[Work required]: Only the count is expected: the number of lines below that contain "agent".
##### Excerpted records #####
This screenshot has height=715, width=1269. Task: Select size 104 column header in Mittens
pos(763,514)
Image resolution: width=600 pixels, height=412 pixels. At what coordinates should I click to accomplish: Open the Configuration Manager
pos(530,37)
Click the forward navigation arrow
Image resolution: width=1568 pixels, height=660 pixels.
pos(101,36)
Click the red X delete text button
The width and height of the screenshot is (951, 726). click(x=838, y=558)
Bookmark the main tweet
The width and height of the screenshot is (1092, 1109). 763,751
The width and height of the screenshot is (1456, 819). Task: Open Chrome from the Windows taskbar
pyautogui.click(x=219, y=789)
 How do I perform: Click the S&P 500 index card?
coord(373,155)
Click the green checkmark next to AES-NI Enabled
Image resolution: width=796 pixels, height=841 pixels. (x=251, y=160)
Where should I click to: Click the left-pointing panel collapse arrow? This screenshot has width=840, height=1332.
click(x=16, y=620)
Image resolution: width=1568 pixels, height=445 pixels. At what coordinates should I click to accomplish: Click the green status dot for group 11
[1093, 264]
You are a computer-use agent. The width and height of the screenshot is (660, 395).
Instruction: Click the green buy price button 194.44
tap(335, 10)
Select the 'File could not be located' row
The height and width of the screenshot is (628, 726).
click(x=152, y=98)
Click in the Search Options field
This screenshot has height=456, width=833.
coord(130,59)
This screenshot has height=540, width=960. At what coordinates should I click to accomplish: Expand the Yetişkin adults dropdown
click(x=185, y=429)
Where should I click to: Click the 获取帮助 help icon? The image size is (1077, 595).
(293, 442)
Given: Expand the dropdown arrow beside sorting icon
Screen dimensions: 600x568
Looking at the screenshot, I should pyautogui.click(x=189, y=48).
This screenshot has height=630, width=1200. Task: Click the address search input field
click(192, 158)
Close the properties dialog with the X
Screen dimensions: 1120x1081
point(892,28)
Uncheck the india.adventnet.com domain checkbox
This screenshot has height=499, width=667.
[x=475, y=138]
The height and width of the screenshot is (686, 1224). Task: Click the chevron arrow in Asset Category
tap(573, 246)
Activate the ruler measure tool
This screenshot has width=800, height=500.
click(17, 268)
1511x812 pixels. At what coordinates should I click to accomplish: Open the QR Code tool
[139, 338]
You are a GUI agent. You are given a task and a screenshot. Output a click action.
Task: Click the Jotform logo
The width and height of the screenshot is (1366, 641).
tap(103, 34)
#####
[Completed task]: 2